• Your goal: The reply should consist solely of the lines from the one that holds "This screenshot has" through the last line of the material, reproduced exactly; no pictures belong in it.
=== Data for analysis ===
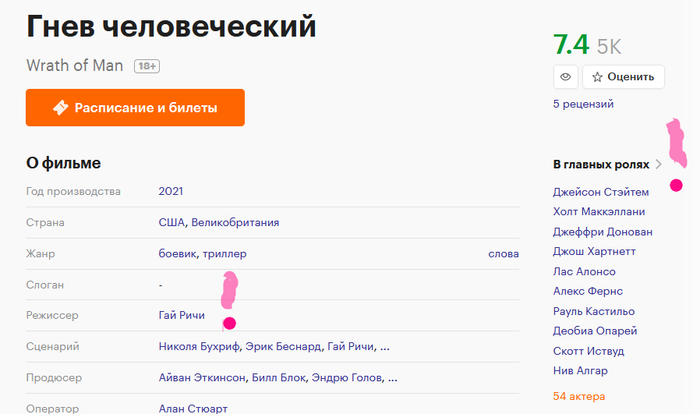
Task: Click the ticket icon on orange button
Action: click(x=60, y=107)
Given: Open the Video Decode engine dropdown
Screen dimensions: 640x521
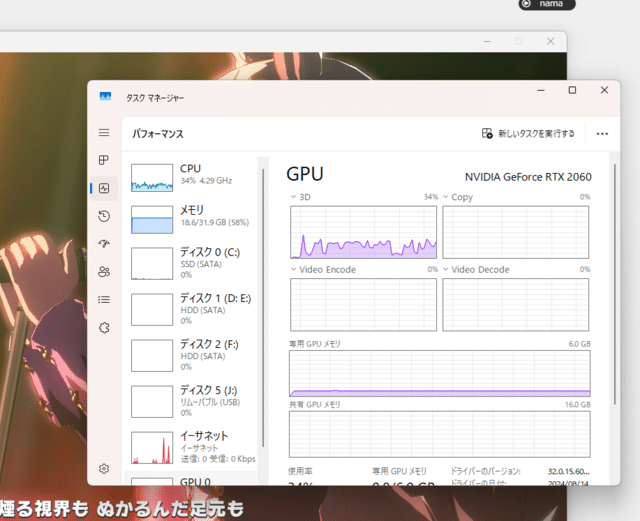Looking at the screenshot, I should [446, 270].
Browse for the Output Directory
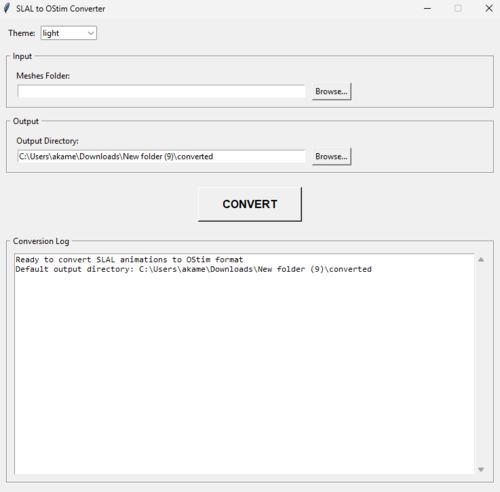500x492 pixels. tap(331, 156)
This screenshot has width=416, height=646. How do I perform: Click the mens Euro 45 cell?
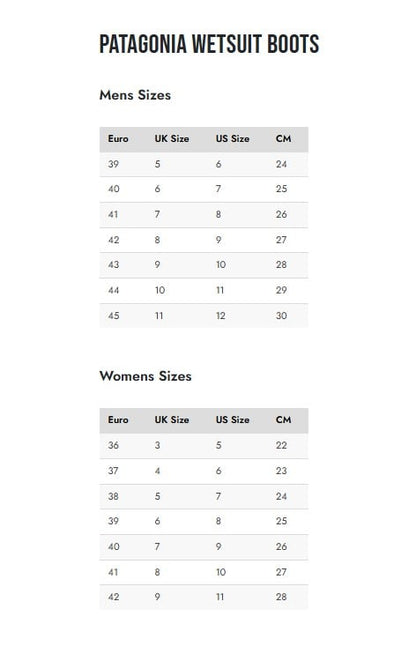[x=114, y=316]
===
• Exercise solution:
This screenshot has width=416, height=646. How do I perform: Click the mens Euro 45 cell?
[x=114, y=316]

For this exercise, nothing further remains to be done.